The summers of my childhood were sweltering. The air was thick and sat heavy on my chest. Everything was always damp from the humidity or just plain sticky. It was inescapable.

This rarely bothered me during the day when games and playmates could keep my mind off how uncomfortable I felt. My mother would twist her hair at the nape, secure it with one barrette, and walk around with a wet washcloth around her neck. She would sigh, appearing more tired than usual. If I aggravated her, which was much easier to do in the summer, she’d simply say, “Michelle, it’s hot.” That was my cue to leave her alone.

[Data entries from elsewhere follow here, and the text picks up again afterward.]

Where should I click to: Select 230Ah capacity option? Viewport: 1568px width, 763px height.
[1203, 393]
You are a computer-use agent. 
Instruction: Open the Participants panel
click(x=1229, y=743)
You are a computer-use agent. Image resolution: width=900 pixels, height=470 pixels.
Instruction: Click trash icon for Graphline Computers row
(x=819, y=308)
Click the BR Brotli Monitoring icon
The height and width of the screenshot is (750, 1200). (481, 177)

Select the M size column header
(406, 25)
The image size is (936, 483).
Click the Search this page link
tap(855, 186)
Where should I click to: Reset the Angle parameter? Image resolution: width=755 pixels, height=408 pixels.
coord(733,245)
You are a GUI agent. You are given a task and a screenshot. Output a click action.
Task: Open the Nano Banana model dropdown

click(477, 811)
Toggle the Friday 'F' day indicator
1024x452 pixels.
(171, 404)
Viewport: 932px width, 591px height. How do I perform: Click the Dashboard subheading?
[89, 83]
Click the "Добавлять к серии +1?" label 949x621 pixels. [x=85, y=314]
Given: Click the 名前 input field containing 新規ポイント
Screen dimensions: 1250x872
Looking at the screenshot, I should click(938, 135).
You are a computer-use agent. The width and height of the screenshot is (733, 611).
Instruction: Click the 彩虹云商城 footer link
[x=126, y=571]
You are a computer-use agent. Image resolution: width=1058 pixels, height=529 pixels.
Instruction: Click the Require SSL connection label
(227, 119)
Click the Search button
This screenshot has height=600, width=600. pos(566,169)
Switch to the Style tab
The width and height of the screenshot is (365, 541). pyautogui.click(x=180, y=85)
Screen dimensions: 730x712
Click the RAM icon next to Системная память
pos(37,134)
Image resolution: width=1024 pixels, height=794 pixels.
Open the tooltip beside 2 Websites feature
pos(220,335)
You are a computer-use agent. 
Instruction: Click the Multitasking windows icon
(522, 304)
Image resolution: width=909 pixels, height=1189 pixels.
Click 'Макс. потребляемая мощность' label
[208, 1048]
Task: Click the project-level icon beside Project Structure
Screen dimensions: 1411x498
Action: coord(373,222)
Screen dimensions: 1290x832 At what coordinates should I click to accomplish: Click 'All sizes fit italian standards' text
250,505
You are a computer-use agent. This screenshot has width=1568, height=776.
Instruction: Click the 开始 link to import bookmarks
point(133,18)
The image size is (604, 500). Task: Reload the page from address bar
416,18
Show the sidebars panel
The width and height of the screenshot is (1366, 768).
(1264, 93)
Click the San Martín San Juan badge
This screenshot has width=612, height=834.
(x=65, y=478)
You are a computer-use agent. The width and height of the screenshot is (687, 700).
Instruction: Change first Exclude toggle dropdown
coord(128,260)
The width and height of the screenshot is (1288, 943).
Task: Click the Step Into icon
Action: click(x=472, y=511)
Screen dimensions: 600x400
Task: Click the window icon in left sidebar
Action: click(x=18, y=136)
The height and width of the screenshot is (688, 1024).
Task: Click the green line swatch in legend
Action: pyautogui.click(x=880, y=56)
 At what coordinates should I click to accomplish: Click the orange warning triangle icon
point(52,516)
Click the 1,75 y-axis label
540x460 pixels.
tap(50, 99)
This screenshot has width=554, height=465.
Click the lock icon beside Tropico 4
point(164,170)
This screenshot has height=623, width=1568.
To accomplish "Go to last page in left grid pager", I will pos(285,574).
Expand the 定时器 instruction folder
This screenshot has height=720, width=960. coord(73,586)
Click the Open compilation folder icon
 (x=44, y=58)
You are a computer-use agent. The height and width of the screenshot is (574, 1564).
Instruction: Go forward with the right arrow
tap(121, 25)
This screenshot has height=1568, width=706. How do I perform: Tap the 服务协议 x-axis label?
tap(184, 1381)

Without the distractions of the day, I could not shake off how truly miserable I was at night. The second-floor bedroom I shared with my brother was small. If I had to guess, I’d say it was an eight foot by eight foot square. Jim’s bed was a youth size, smaller than your average twin. My bed was a glorified wooden box atop which sat the same crib mattress that I used as a baby and Jim used before that. I couldn’t be sure, but I would guess we weren’t the first babies to sleep on that mattress either. Jim and I each had a small night stand, which wasn’t so much a nightstand as a set of drawers made of cardboard. Mom bought them at Woolworth’s or the five-and-dime, or maybe McCrory’s. We had one small dresser for our clothing. Nothing else could fit.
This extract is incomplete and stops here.